Now that holding companies own a huge part of the advertising landscape, corporations are more likely to live with the fact that their ad agency belongs to a family of companies that may also serve a rival. But other than both CEOs playing golf with the conglomerate’s CEO (not at the same time), there’s no overlap. Each subsidiary agency’s creative and account departments are hermetically sealed off from every other one in the network—which may be more a financial arrangement than an actual network. And depending on how picky the clients are, the same goes for media, though economies of scale make wholesale buying more attractive.
The evening after Omnicom and IPG crashed together like two land masses forming a supercontinent, I happened to be teaching my History of Advertising class, and my students were curious about how the corporate leaders justified the merger, which is, in truth, more of a takeover of IPG by Omnicom.
Was it about money? It’s always about money, but why now? They tried to merge years ago; it’s a better climate today with Trump heading back to the White House, but that doesn’t explain it all.
I consulted Google Search Labs’ new, somewhat annoying “AI Overview,” asking it to list the advantages of the merger. All except the last point seemed like a list of platitudes about being stronger by sharing their resources. Let’s face it, many of those resources are, as mentioned above, proprietary to rival clients. And why share? Both Omnicom and IPG are so enormous and have—like Mel Brooks’ Engulf & Devour—become complete advertising and communications planets in their own right.

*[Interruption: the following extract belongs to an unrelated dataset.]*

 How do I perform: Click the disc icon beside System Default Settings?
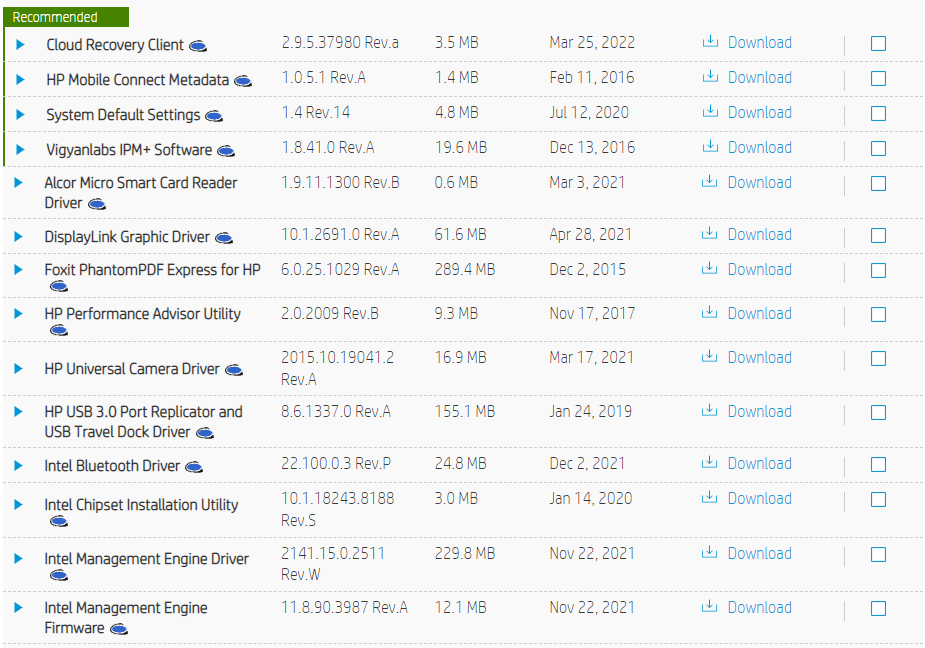[x=214, y=116]
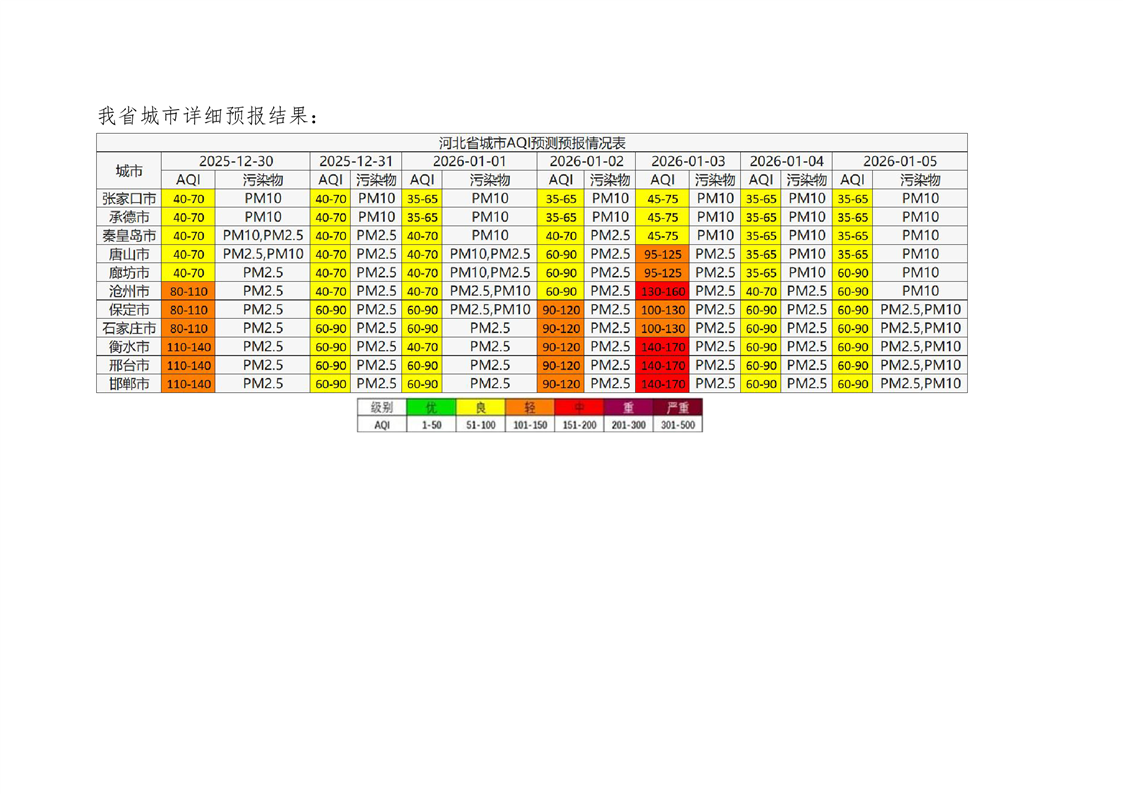Select the 2026-01-03 date header
The image size is (1123, 794).
(688, 161)
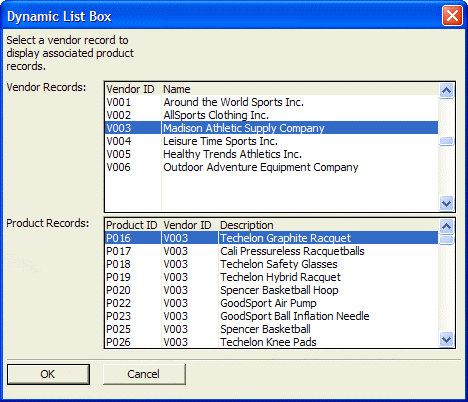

The final point in the AI-generated list was both a eureka and a déjà vu moment for me: “The merger, which would create the world’s largest ad agency, comes as the industry faces challenges from generative AI and other technological shifts.” In other words, there’s enormous concern that digital corporations will set AI free to create, execute, and place advertising, thereby making ad agencies obsolete. Kind of like self-driving cars making driving obsolete.